Что я хочу сказать? Работы Марка есть колористические метафоры страстей и страданий. Художник сливает формы пейзажа и животных в единое, органическое, нераздельное целое - только у животного мира осталась связь с природой.
Дело в том, что начало ХХ столетия - это время переживания духовной катастрофы. Нравственность падает, официальные моральные установки порабощают личность, в миру властвуют машины и техника. Художники тоскуют по утраченной гармонии и ищут глубинного контакта с природой, стремятся обрести вновь разрушенные связи (поэтому и так много пейзажа в багаже экспрессионизма).
Марк бежал от этого несовершенного человеческого мира в мир животных, идеализируя его. Животным неведомы людские пороки, да и убивают они друг друга исключительно пропитания ради.
Но мир этот оказался до щемящий боли в груди хрупок и нестабилен - разрушенные формы; ломаные, острые как рапира, линии; автономная сила цвета.
Его "Башня синих лошадей" - это отсылка к четырем всадникам Апокалипсиса. Потому что экспрессионизм видел в Апокалипсисе ВОЗМОЖНОСТЬ очистить природу (и человека).
А потом случился 1914 год - тот самый Апокалипсис. Марк пошел добровольцем на фронт, потому что искренне верил в эту возможность глобального обновления и очищения мира.
Друзья не разделяли его мечтаний - Пауль Клее презирал даже его военный мундир, а Кандинский вынужден был уехать в Россию. Более того, на фронте уже погиб Август Макке и обессмыслил своей смертью любые доводы в пользу войны.
Вскоре прозрение пришло к Марку, на фронте, когда трупный запах стал просто невыносим.
Незадолго до его военных опытов художник отошел от предмета и обратился к абстракции. Потому что в воздухе витали чумные ароматы грядущей катастрофы (экспрессионисты в этом плане все пророки). Его "Борьба форм" (1914) - это борьба света и тьмы, символический иероглиф событий, что совсем скоро произойдут. А в "Тироле" (1914) уже все случилось - зловещие черные ветки деревьев, словно косы смерти, разрушают мир до основания.

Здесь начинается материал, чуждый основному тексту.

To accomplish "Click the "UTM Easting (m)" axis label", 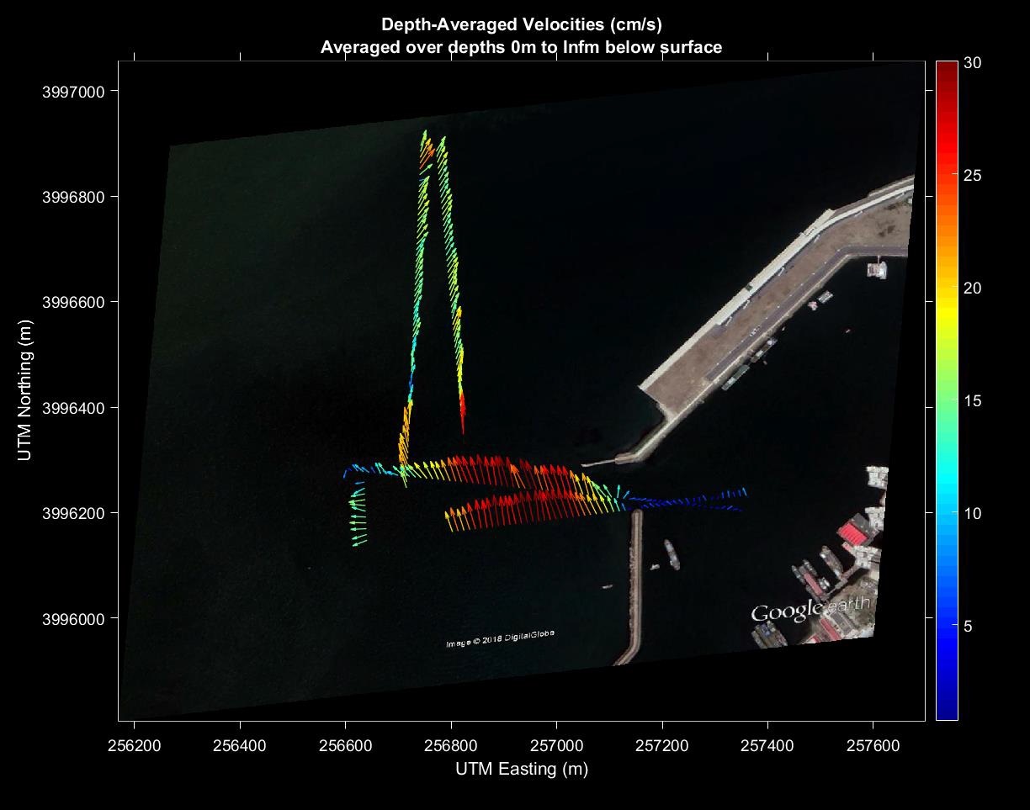I will [521, 769].
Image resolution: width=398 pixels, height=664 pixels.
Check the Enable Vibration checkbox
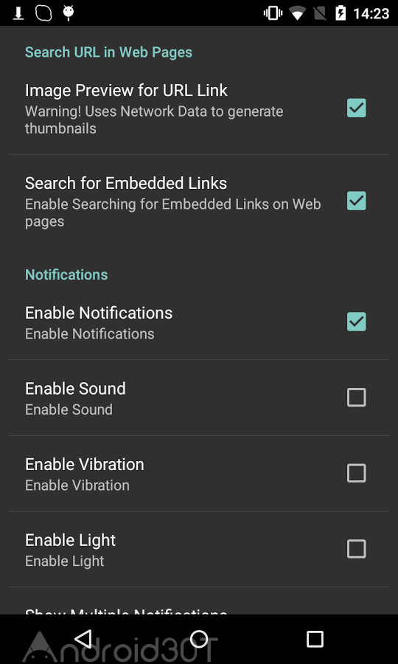[x=357, y=474]
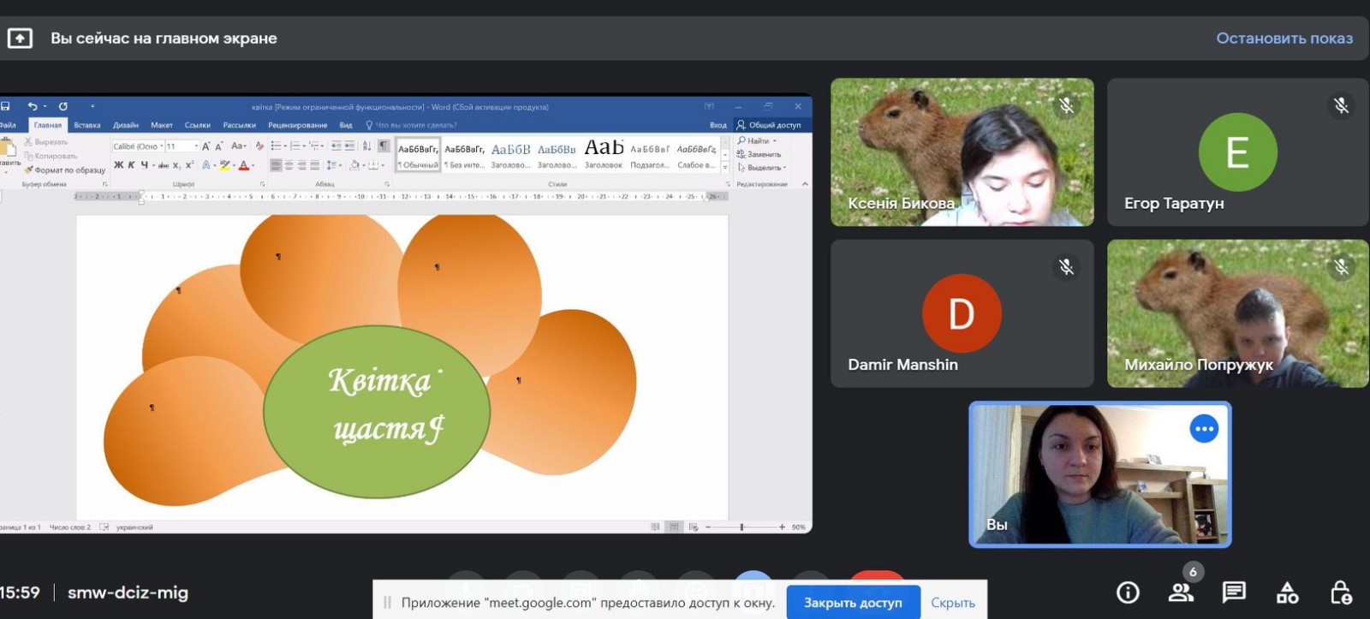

Немецкое правительство в 1916 году подготовило список важных для страны художников, которых следовало освободить от военной службы. Франц Марк был в списке, но так и не узнал об этом. Его смертельно ранили в сражении под Верденом - одном из самых кровавых за всю историю Первой мировой войны. Тогда обе стороны потеряли около миллиона человек.
Ему было 36 лет.
Еще в 1911 году Кандинский и Марк создали арт-объединение Der Blaue Reiter или "Синий всадник", потому что оба любили синий, религиозную мистику и философию (связь с Георгием Победоносцем).
"Синий всадник проецирует себя в таинственные царства природы и, без жестокости или резкого эффекта, растворяется в изумлении ребенка, замешательстве неуравновешенного человека, наивности крестьянина, ужасах и радостях животных" (Франц Марк)
""Синий всадник" - это мы оба, я и Марк" - сказал позже Кандинский и после войны не стал возрождать группу. Без Марка.